> **What you will do**
So that nothing is lost, transcribe each line of the records exactly.

> **Stored records**

§

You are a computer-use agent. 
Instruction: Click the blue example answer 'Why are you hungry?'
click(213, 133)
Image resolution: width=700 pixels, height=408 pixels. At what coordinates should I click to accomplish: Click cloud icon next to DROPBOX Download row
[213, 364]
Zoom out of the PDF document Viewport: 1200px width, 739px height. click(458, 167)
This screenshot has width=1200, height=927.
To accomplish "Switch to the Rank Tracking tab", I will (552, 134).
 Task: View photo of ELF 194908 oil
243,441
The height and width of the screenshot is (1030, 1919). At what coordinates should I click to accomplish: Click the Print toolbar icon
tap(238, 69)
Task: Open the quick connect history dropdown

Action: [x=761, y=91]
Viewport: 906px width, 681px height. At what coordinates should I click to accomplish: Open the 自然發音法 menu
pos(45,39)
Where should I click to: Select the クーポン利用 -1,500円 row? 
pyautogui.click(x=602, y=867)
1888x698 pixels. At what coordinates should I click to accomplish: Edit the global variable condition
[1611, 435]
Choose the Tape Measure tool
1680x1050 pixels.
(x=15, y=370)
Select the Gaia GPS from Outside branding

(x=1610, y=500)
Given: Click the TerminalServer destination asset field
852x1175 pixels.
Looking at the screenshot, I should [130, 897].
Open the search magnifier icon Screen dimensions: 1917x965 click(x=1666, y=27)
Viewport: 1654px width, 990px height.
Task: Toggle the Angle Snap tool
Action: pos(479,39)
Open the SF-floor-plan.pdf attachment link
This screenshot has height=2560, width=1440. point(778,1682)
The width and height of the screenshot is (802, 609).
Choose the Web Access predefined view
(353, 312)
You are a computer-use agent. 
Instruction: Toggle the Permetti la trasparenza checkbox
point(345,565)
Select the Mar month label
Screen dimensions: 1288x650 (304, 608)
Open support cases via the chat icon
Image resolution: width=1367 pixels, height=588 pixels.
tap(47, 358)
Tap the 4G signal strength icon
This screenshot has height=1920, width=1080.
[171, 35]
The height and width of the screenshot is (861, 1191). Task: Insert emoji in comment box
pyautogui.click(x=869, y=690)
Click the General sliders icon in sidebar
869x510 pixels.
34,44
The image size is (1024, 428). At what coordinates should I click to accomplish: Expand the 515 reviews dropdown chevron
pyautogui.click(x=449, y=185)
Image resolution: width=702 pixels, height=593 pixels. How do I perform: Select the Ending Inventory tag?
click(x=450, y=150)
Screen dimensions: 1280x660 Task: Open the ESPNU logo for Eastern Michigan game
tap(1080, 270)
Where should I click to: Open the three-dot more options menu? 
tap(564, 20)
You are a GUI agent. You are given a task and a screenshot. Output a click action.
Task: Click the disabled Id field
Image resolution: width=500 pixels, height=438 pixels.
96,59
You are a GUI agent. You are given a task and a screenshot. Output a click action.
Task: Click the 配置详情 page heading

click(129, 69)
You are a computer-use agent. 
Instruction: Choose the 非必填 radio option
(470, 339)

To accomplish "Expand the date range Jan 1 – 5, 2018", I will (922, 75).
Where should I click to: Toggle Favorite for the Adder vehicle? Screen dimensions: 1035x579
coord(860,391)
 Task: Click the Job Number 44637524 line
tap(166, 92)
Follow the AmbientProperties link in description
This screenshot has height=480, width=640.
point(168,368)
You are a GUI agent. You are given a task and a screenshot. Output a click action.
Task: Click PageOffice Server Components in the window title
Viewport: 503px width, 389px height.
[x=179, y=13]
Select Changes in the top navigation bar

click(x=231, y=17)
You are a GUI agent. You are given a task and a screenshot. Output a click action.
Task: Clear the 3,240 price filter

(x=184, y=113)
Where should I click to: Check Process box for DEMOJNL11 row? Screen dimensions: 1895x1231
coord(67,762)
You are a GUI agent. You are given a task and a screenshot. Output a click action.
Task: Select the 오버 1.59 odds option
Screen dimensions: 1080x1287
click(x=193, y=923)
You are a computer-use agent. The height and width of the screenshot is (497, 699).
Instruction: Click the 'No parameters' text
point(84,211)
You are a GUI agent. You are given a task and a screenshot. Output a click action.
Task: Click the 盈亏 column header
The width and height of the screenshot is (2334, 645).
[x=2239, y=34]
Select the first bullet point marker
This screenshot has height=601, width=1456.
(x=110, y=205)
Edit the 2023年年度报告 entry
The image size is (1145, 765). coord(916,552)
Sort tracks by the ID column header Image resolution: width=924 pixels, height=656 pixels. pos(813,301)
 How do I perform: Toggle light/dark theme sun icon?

§

> **Worked solution**
You are a computer-use agent. 
Instruction: Click the blue example answer 'Why are you hungry?'
click(213, 133)
Image resolution: width=700 pixels, height=408 pixels. At what coordinates should I click to accomplish: Click cloud icon next to DROPBOX Download row
[213, 364]
Zoom out of the PDF document Viewport: 1200px width, 739px height. click(458, 167)
This screenshot has width=1200, height=927.
To accomplish "Switch to the Rank Tracking tab", I will (552, 134).
 Task: View photo of ELF 194908 oil
243,441
The height and width of the screenshot is (1030, 1919). At what coordinates should I click to accomplish: Click the Print toolbar icon
tap(238, 69)
Task: Open the quick connect history dropdown

Action: [x=761, y=91]
Viewport: 906px width, 681px height. At what coordinates should I click to accomplish: Open the 自然發音法 menu
pos(45,39)
Where should I click to: Select the クーポン利用 -1,500円 row? 
pyautogui.click(x=602, y=867)
1888x698 pixels. At what coordinates should I click to accomplish: Edit the global variable condition
[1611, 435]
Choose the Tape Measure tool
1680x1050 pixels.
(x=15, y=370)
Select the Gaia GPS from Outside branding

(x=1610, y=500)
Given: Click the TerminalServer destination asset field
852x1175 pixels.
Looking at the screenshot, I should [130, 897].
Open the search magnifier icon Screen dimensions: 1917x965 click(x=1666, y=27)
Viewport: 1654px width, 990px height.
Task: Toggle the Angle Snap tool
Action: pos(479,39)
Open the SF-floor-plan.pdf attachment link
This screenshot has height=2560, width=1440. point(778,1682)
The width and height of the screenshot is (802, 609).
Choose the Web Access predefined view
(353, 312)
You are a computer-use agent. 
Instruction: Toggle the Permetti la trasparenza checkbox
point(345,565)
Select the Mar month label
Screen dimensions: 1288x650 (304, 608)
Open support cases via the chat icon
Image resolution: width=1367 pixels, height=588 pixels.
tap(47, 358)
Tap the 4G signal strength icon
This screenshot has height=1920, width=1080.
[171, 35]
The height and width of the screenshot is (861, 1191). Task: Insert emoji in comment box
pyautogui.click(x=869, y=690)
Click the General sliders icon in sidebar
869x510 pixels.
34,44
The image size is (1024, 428). At what coordinates should I click to accomplish: Expand the 515 reviews dropdown chevron
pyautogui.click(x=449, y=185)
Image resolution: width=702 pixels, height=593 pixels. How do I perform: Select the Ending Inventory tag?
click(x=450, y=150)
Screen dimensions: 1280x660 Task: Open the ESPNU logo for Eastern Michigan game
tap(1080, 270)
Where should I click to: Open the three-dot more options menu? 
tap(564, 20)
You are a GUI agent. You are given a task and a screenshot. Output a click action.
Task: Click the disabled Id field
Image resolution: width=500 pixels, height=438 pixels.
96,59
You are a GUI agent. You are given a task and a screenshot. Output a click action.
Task: Click the 配置详情 page heading

click(129, 69)
You are a computer-use agent. 
Instruction: Choose the 非必填 radio option
(470, 339)

To accomplish "Expand the date range Jan 1 – 5, 2018", I will (922, 75).
Where should I click to: Toggle Favorite for the Adder vehicle? Screen dimensions: 1035x579
coord(860,391)
 Task: Click the Job Number 44637524 line
tap(166, 92)
Follow the AmbientProperties link in description
This screenshot has height=480, width=640.
point(168,368)
You are a GUI agent. You are given a task and a screenshot. Output a click action.
Task: Click PageOffice Server Components in the window title
Viewport: 503px width, 389px height.
[x=179, y=13]
Select Changes in the top navigation bar

click(x=231, y=17)
You are a GUI agent. You are given a task and a screenshot. Output a click action.
Task: Clear the 3,240 price filter

(x=184, y=113)
Where should I click to: Check Process box for DEMOJNL11 row? Screen dimensions: 1895x1231
coord(67,762)
You are a GUI agent. You are given a task and a screenshot. Output a click action.
Task: Select the 오버 1.59 odds option
Screen dimensions: 1080x1287
click(x=193, y=923)
You are a computer-use agent. The height and width of the screenshot is (497, 699).
Instruction: Click the 'No parameters' text
point(84,211)
You are a GUI agent. You are given a task and a screenshot. Output a click action.
Task: Click the 盈亏 column header
The width and height of the screenshot is (2334, 645).
[x=2239, y=34]
Select the first bullet point marker
This screenshot has height=601, width=1456.
(x=110, y=205)
Edit the 2023年年度报告 entry
The image size is (1145, 765). coord(916,552)
Sort tracks by the ID column header Image resolution: width=924 pixels, height=656 pixels. pos(813,301)
 How do I perform: Toggle light/dark theme sun icon?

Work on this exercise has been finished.